Indebito oggettivo e Convenzioni urbanistiche. 

Quando il titolo convenzionale esista e sia efficace e non sia dichiarato nullo, né sia annullato o risolto o rescisso, l’istituto dell’indebito oggettivo non può trovare applicazione in relazione alla fattispecie della convenzione urbanistica, perché la prestazione patrimoniale rinviene la causa dell’obbligazione nell’accordo. Ciò vale sia nelle ipotesi in cui la convenzione sia ancora in tutto o in parte attuabile, anche in modo diverso rispetto all’intervento originariamente programmato, sia in quella in cui l’intervento sia divenuto non più attuabile, e dunque indipendentemente dall’effettiva trasformazione del territorio (Tar Lombardia, Brescia, sez.
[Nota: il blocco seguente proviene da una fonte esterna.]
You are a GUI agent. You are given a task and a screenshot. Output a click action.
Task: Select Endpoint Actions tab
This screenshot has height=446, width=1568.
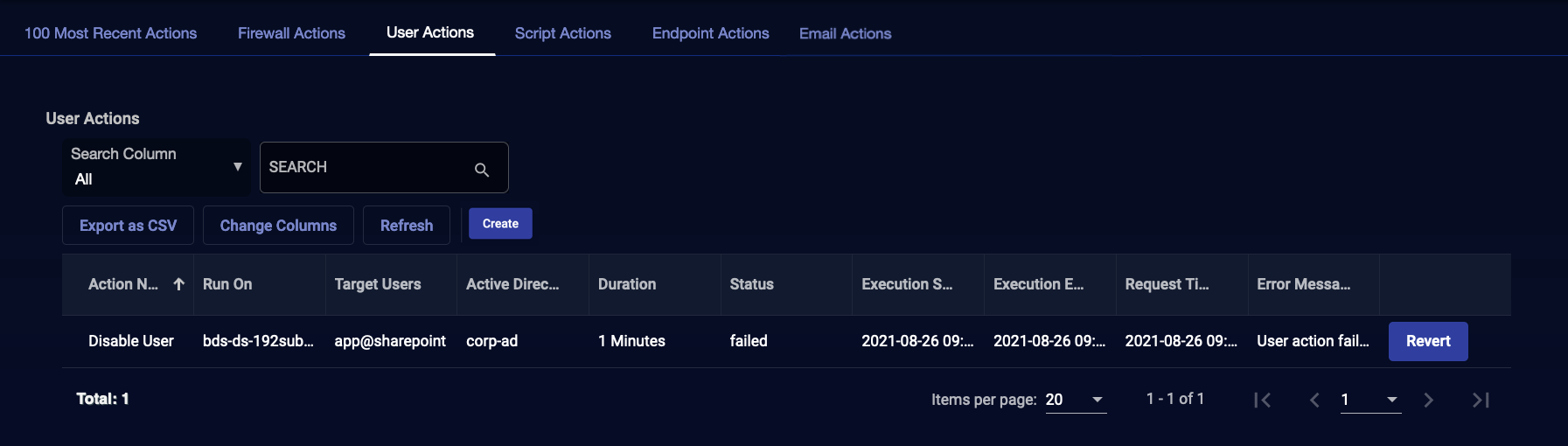pos(710,33)
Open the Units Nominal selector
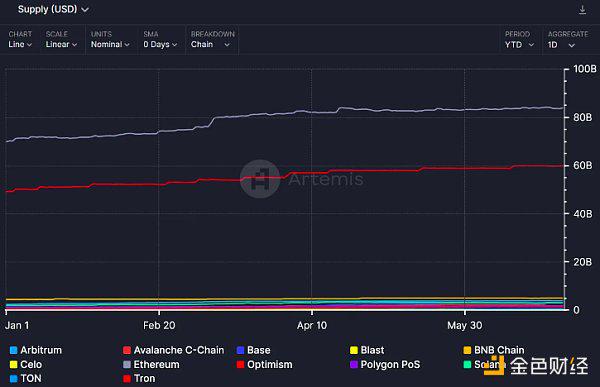Viewport: 600px width, 387px height. (x=110, y=39)
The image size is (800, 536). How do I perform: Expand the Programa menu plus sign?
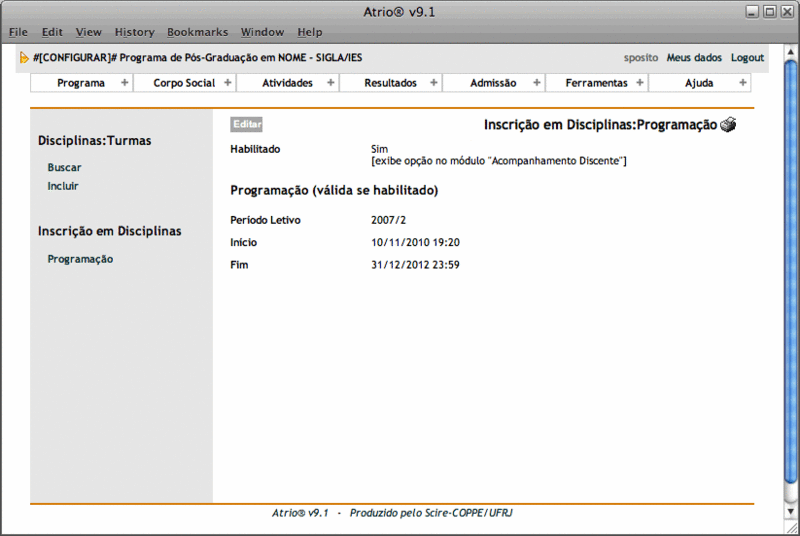click(x=124, y=83)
II, 26.01.2026, n. 80).

La controversia Un Comune rilascia un permesso di costruire ad una Società.

Il Comune e la Società stipulano anche una “Convenzione accessoria” al predetto permesso di costruire:

  • tra le obbligazioni che la Società assume, figura quella consistente nel versamento di una considerevole somma in considerazione dell’impatto ambientale e viabilistico dell’intervento edilizio. 

Tuttavia l’intervento edilizio non viene realizzato e, nonostante due proroghe, il permesso di costruire decade.

La Società ricorre al TAR per sentire dichiarare l’obbligo del Comune di restituire la somma, in quanto il pagamento sarebbe divenuto indebito ai sensi dell’art. 2033 c.c.  

La decisione Il TAR respinge il ricorso. 

La ratio iuris dell’indebito oggettivo è quella della restituzione di quanto è stato indebitamente percepito perché oggettivamente non dovuto.

L’istituto trova applicazione quando: 

  • venga accertata la mancanza del titolo dell’obbligazione, il che tipicamente accade quando il titolo non è mai venuto ad esistenza nel mondo giuridico; 
  • il titolo è affetto da nullità; 
  • l’efficacia del titolo è venuta retroattivamente meno (ad es. per causa di annullamento, di risoluzione o di rescissione), trascinando via con sé la causa giustificativa del trasferimento.

Il Collegio chiarisce che:

  • quando invece il titolo convenzionale esista e sia efficace e non sia dichiarato nullo, né sia annullato o risolto o rescisso, l’istituto dell’indebito oggettivo non può trovare applicazione in relazione alla fattispecie della convenzione urbanistica, perché la prestazione patrimoniale rinviene la causa dell’obbligazione nell’accordo. 

Un passo indietro L’art. 16, co.1, D.P.R. n. 380/2001 stabilisce che il rilascio del permesso di costruire comporta la corresponsione di un contributo commisurato all’incidenza degli oneri di urbanizzazione nonché al costo di costruzione.

L’obbligo di corrispondere il contributo di costruzione (costo di costruzione, oneri di urbanizzazione) non trova giustificazione nel rilascio del titolo edilizio ma nell’attività di trasformazione del territorio ad esso conseguente; pertanto, se l’attività di trasformazione non ha luogo, il versamento diviene privo di causa e le relative somme devono essere perciò restituite ai sensi dell’art. 2033 cod. civ.

Questa regola subisce tuttavia eccezione nel caso in cui il rilascio del permesso di costruire e il conseguente versamento del contributo di costruzione vengano effettuati in esecuzione di una convenzione urbanistica, posto che, in questa ipotesi, la prestazione patrimoniale rinviene la causa nell’accordo.

Per approfondire La giurisprudenza ha chiarito che gli impegni assunti in sede convenzionale non vanno riguardati isolatamente, ma vanno rapportati alla complessiva remuneratività dell’operazione, che costituisce il reale parametro per valutare l’equilibrio del sinallagma a base dell’accordo.

Le amministrazioni, con la sottoscrizione della convenzione urbanistica, assumono anch’esse degli obblighi (i.e. consentire la trasformazione del territorio), a fronte degli importi che il privato si obbliga a corrispondere.

In sintesi Nel caso di convenzioni urbanistiche, il contributo di costruzione non trova titolo nella trasformazione del territorio ma nella stipula di una convenzione urbanistica.